Transcribe all of the following data line for line, keeping every character as it appears.

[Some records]
— Start —
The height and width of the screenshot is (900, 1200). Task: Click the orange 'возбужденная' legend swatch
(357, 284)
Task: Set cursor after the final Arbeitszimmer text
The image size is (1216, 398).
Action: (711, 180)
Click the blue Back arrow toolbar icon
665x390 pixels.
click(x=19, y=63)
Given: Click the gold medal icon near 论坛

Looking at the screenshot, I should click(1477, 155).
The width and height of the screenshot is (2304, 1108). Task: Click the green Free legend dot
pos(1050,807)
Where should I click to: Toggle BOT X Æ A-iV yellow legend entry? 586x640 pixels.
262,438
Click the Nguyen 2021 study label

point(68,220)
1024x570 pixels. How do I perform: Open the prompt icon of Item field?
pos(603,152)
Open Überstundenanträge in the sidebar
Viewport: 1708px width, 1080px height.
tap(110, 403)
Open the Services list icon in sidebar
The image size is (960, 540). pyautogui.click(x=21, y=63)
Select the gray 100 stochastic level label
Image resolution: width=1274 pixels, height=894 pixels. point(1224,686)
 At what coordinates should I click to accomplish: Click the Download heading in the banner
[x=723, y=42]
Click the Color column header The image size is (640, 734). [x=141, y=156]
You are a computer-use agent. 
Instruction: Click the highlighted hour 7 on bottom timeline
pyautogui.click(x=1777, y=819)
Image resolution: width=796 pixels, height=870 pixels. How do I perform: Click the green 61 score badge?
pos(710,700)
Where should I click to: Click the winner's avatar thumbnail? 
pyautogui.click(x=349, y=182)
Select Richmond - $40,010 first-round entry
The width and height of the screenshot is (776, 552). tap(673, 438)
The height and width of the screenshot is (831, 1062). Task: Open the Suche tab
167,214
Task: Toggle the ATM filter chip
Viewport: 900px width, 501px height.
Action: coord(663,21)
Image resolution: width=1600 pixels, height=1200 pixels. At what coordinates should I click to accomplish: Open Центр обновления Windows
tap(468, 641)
— End —
Result –
The height and width of the screenshot is (900, 1200). Task: Click the orange 'возбужденная' legend swatch
(357, 284)
Task: Set cursor after the final Arbeitszimmer text
The image size is (1216, 398).
Action: (711, 180)
Click the blue Back arrow toolbar icon
665x390 pixels.
click(x=19, y=63)
Given: Click the gold medal icon near 论坛

Looking at the screenshot, I should click(1477, 155).
The width and height of the screenshot is (2304, 1108). Task: Click the green Free legend dot
pos(1050,807)
Where should I click to: Toggle BOT X Æ A-iV yellow legend entry? 586x640 pixels.
262,438
Click the Nguyen 2021 study label

point(68,220)
1024x570 pixels. How do I perform: Open the prompt icon of Item field?
pos(603,152)
Open Überstundenanträge in the sidebar
Viewport: 1708px width, 1080px height.
tap(110, 403)
Open the Services list icon in sidebar
The image size is (960, 540). pyautogui.click(x=21, y=63)
Select the gray 100 stochastic level label
Image resolution: width=1274 pixels, height=894 pixels. point(1224,686)
 At what coordinates should I click to accomplish: Click the Download heading in the banner
[x=723, y=42]
Click the Color column header The image size is (640, 734). [x=141, y=156]
You are a computer-use agent. 
Instruction: Click the highlighted hour 7 on bottom timeline
pyautogui.click(x=1777, y=819)
Image resolution: width=796 pixels, height=870 pixels. How do I perform: Click the green 61 score badge?
pos(710,700)
Where should I click to: Click the winner's avatar thumbnail? 
pyautogui.click(x=349, y=182)
Select Richmond - $40,010 first-round entry
The width and height of the screenshot is (776, 552). tap(673, 438)
The height and width of the screenshot is (831, 1062). Task: Open the Suche tab
167,214
Task: Toggle the ATM filter chip
Viewport: 900px width, 501px height.
Action: coord(663,21)
Image resolution: width=1600 pixels, height=1200 pixels. At what coordinates should I click to accomplish: Open Центр обновления Windows
tap(468, 641)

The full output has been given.